The foliage is simply one cut up yellow sponge. Cut the sponge into enough one block for each tree, trim the hard corners off, and then rough up the sponge using the flat edge of your scissors, or pull at it using tweezers or needle nosed pliers. Once you’ve got a nice fractal tree effect, just spray paint each ball with the green paint you bought for the ground cloth. As you can see, if your sponge is yellow, you don’t need to coast the entire thing green, as the yellow gives it a more natural look.
At this point, it’s a simple matter to use your hot glue gun to fix the leaves in place on the tree trunks. Make a cross-shaped incision in the base of each tree deep enough to hold the foliage ball, and the tension of the sponge will hold it in place until the glue dries.
As a bonus terrain feature, let’s build a few hedges. Take one of the green scrubbers, cut it into strips about half an inch high, and then dust each one with a bit of yellow spray paint. That’s it. You’re done. For larger figures, you may want to glue each hedge to a craft-stick base, and add some sand as we did with the tree’s bases. You can even fold the hedge in half before gluing it down to give it more thickness. To get just the right height for the hedges, ignore your ruler and use a figure for reference. Alternatively, you can make hedges in two sizes, the short ones that delay movement, and hedges taller than a man is tall to block both site and all movement. Eventually, you can add small wooden gates and sign posts to the hedges for added visual interest, but this five minute exercise is all you really need for plenty of linear obstacles.

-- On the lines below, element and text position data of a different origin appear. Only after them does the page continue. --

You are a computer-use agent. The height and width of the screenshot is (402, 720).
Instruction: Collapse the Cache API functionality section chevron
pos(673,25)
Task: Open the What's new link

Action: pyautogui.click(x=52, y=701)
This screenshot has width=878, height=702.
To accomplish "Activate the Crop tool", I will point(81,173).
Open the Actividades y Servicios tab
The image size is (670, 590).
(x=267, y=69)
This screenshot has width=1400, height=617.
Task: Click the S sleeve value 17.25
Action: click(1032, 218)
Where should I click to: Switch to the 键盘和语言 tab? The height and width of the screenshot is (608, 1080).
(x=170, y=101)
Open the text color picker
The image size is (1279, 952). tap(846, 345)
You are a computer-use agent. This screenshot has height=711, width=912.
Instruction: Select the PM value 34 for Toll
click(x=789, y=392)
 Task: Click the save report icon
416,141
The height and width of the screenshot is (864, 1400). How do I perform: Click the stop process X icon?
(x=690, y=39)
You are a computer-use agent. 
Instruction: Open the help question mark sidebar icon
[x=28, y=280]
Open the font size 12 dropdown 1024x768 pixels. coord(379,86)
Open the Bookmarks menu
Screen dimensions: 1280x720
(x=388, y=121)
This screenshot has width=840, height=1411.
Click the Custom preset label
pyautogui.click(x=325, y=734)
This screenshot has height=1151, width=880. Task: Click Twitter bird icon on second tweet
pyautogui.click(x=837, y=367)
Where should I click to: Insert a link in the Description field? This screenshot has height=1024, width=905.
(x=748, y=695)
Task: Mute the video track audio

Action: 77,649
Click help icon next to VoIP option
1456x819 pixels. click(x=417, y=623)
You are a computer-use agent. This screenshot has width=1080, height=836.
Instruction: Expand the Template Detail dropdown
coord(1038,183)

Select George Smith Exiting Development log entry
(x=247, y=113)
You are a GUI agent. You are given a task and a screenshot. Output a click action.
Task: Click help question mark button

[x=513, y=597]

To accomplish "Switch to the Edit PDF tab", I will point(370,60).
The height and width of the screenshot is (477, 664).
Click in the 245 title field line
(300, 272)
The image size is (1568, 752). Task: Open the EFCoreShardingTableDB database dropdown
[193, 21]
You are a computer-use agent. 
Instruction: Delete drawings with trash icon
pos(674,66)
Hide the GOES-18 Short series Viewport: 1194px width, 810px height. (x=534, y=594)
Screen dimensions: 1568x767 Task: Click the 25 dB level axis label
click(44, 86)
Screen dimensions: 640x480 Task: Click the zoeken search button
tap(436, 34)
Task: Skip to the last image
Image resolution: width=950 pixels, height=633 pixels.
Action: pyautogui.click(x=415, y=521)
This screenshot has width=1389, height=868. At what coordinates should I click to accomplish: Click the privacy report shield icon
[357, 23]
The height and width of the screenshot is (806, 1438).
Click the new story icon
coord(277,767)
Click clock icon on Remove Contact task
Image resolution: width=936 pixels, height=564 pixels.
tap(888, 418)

Now you’ve got water hazards, woods, hedges, roads, and that’s all you really need for terrain. From here on out things get a little more complicated, but if you’ve come this far, you are ready to add even more little touches that will make your table really pop.
I’ve never heard of using a sponge before to create foliage but your picture shows that it does the job. Also using scrubbing pads for hedges. Good stuff.
Less expensive and after the battle there isn’t green plastic debris left behind from the railroad model type trees.